It seems these Tech Bros are just way too keen to let technologies loose before we even really understand them.
I think they are initially doing everything in their power to get AI out inn the public domain, and most of all, adopted by businesses before governments can start to regulate them. there have been persistent very powerful and very varied (many angles of attack) cases of misinformation about what AI is, does, and what it costs (not just financially wither).
It's being 'sold' as a massive lost leader in the hope of doing the above. Microsoft and Google roughly upper their power consumption (and all the pollution that entails) by 50% since introducing AI's to their portfolios.
When you consider how much they were using before, this is an incredibly impossibly disgustingly (and any other ...ly's) huge by any standards at al. We're talking about the ballpark consumption of a modest sized industrialised country.

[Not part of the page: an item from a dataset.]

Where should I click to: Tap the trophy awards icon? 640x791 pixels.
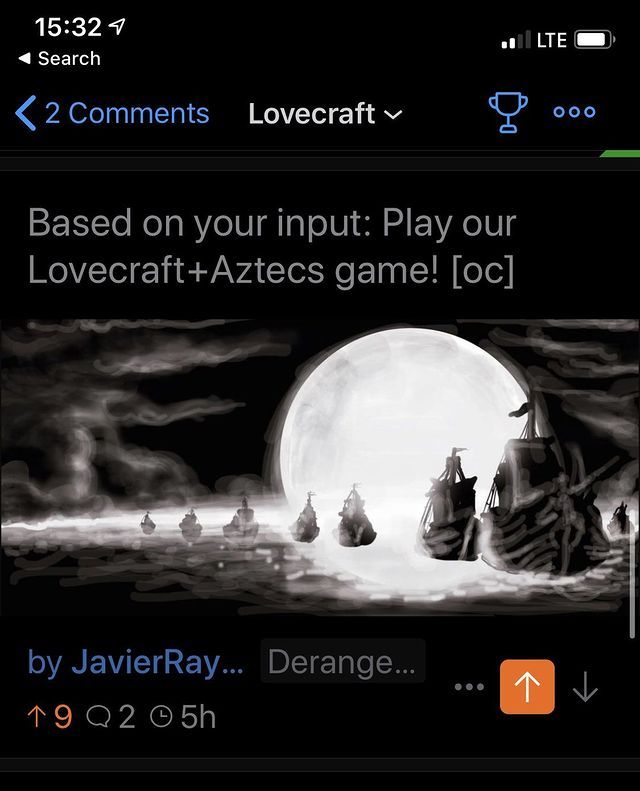point(508,113)
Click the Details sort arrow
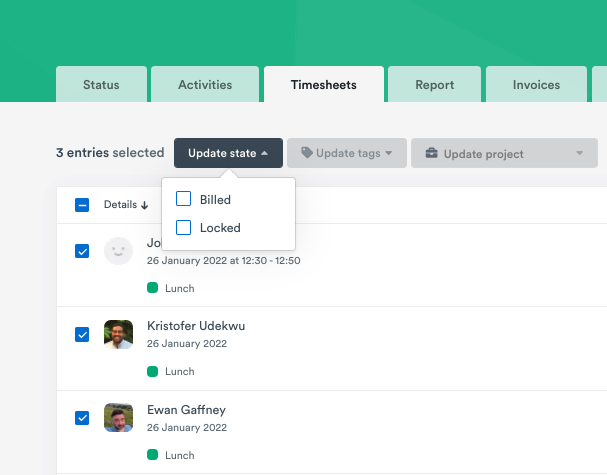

I could go on (and usually do, on, and on, and on...) and still not cover all the different aspects of generative AI that are potentially negative, and yet struggle to find the positives that would come close to be worth the damage they're already doing.
And there's one of the cruxes - "generative AI". There are applications for AI that are not nearly as destructive and yet have real world advantages - medical scan analysis on it's own could be massive. Drug discovery's another, and other similar area's in science and technology. But these are not generative AI's swallowing vast amounts of data and resources. Even those have major dangers, such as synthetic virus manufacture, in fact all sorts of weaponry, but you can assured the military are already all over that one, no government's going to ban this stuff.
I've even heard comments that AI can solve the climate crisis! Oh my, "we're doomed, we're all doomed" as Private Frasier used to say with frequent monotony.